■ **TO DO**
Copy the following lines verbatim, from the first through the last.

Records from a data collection
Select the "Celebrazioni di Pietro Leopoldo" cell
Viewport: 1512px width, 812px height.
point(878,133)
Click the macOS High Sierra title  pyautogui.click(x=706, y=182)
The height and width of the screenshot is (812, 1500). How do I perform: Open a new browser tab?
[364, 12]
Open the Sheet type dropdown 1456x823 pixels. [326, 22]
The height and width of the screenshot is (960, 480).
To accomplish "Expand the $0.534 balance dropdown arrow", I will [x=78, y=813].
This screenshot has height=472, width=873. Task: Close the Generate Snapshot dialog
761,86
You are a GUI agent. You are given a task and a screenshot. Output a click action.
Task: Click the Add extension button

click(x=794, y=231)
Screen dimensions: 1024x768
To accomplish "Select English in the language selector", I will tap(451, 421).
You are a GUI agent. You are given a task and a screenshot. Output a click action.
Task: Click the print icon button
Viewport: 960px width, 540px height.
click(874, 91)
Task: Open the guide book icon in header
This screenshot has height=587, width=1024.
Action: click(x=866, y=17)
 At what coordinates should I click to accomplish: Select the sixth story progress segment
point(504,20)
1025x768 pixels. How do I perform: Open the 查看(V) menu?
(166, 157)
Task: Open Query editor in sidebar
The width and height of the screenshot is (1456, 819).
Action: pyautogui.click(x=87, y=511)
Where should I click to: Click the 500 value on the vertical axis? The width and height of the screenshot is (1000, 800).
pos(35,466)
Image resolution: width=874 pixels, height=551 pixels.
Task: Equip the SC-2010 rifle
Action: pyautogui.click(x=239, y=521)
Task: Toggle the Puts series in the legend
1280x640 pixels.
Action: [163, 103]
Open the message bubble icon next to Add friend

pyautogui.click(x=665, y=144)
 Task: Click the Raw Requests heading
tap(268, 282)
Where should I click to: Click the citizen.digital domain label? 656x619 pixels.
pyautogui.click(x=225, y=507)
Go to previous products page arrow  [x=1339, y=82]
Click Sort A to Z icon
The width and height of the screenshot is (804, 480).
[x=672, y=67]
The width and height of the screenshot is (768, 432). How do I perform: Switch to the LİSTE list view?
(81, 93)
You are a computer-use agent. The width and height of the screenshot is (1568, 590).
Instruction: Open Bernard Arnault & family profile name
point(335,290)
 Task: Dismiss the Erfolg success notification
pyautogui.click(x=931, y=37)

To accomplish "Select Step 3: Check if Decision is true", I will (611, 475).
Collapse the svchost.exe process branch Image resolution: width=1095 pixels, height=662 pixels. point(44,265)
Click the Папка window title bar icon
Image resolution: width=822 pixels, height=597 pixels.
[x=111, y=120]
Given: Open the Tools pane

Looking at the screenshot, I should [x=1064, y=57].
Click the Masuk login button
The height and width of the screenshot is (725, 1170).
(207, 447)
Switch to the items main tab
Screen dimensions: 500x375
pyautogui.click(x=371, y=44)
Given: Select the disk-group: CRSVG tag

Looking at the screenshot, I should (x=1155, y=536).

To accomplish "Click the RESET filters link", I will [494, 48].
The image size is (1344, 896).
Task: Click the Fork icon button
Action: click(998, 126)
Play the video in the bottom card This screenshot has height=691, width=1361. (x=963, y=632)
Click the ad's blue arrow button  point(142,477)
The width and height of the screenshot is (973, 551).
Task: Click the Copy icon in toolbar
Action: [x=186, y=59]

■ **RESULT OF THIS EXERCISE**
Select the "Celebrazioni di Pietro Leopoldo" cell
Viewport: 1512px width, 812px height.
point(878,133)
Click the macOS High Sierra title  pyautogui.click(x=706, y=182)
The height and width of the screenshot is (812, 1500). How do I perform: Open a new browser tab?
[364, 12]
Open the Sheet type dropdown 1456x823 pixels. [326, 22]
The height and width of the screenshot is (960, 480).
To accomplish "Expand the $0.534 balance dropdown arrow", I will [x=78, y=813].
This screenshot has height=472, width=873. Task: Close the Generate Snapshot dialog
761,86
You are a GUI agent. You are given a task and a screenshot. Output a click action.
Task: Click the Add extension button

click(x=794, y=231)
Screen dimensions: 1024x768
To accomplish "Select English in the language selector", I will tap(451, 421).
You are a GUI agent. You are given a task and a screenshot. Output a click action.
Task: Click the print icon button
Viewport: 960px width, 540px height.
click(874, 91)
Task: Open the guide book icon in header
This screenshot has height=587, width=1024.
Action: click(x=866, y=17)
 At what coordinates should I click to accomplish: Select the sixth story progress segment
point(504,20)
1025x768 pixels. How do I perform: Open the 查看(V) menu?
(166, 157)
Task: Open Query editor in sidebar
The width and height of the screenshot is (1456, 819).
Action: pyautogui.click(x=87, y=511)
Where should I click to: Click the 500 value on the vertical axis? The width and height of the screenshot is (1000, 800).
pos(35,466)
Image resolution: width=874 pixels, height=551 pixels.
Task: Equip the SC-2010 rifle
Action: pyautogui.click(x=239, y=521)
Task: Toggle the Puts series in the legend
1280x640 pixels.
Action: [163, 103]
Open the message bubble icon next to Add friend

pyautogui.click(x=665, y=144)
 Task: Click the Raw Requests heading
tap(268, 282)
Where should I click to: Click the citizen.digital domain label? 656x619 pixels.
pyautogui.click(x=225, y=507)
Go to previous products page arrow  [x=1339, y=82]
Click Sort A to Z icon
The width and height of the screenshot is (804, 480).
[x=672, y=67]
The width and height of the screenshot is (768, 432). How do I perform: Switch to the LİSTE list view?
(81, 93)
You are a computer-use agent. The width and height of the screenshot is (1568, 590).
Instruction: Open Bernard Arnault & family profile name
point(335,290)
 Task: Dismiss the Erfolg success notification
pyautogui.click(x=931, y=37)

To accomplish "Select Step 3: Check if Decision is true", I will (611, 475).
Collapse the svchost.exe process branch Image resolution: width=1095 pixels, height=662 pixels. point(44,265)
Click the Папка window title bar icon
Image resolution: width=822 pixels, height=597 pixels.
[x=111, y=120]
Given: Open the Tools pane

Looking at the screenshot, I should [x=1064, y=57].
Click the Masuk login button
The height and width of the screenshot is (725, 1170).
(207, 447)
Switch to the items main tab
Screen dimensions: 500x375
pyautogui.click(x=371, y=44)
Given: Select the disk-group: CRSVG tag

Looking at the screenshot, I should (x=1155, y=536).

To accomplish "Click the RESET filters link", I will [494, 48].
The image size is (1344, 896).
Task: Click the Fork icon button
Action: click(998, 126)
Play the video in the bottom card This screenshot has height=691, width=1361. (x=963, y=632)
Click the ad's blue arrow button  point(142,477)
The width and height of the screenshot is (973, 551).
Task: Click the Copy icon in toolbar
Action: [x=186, y=59]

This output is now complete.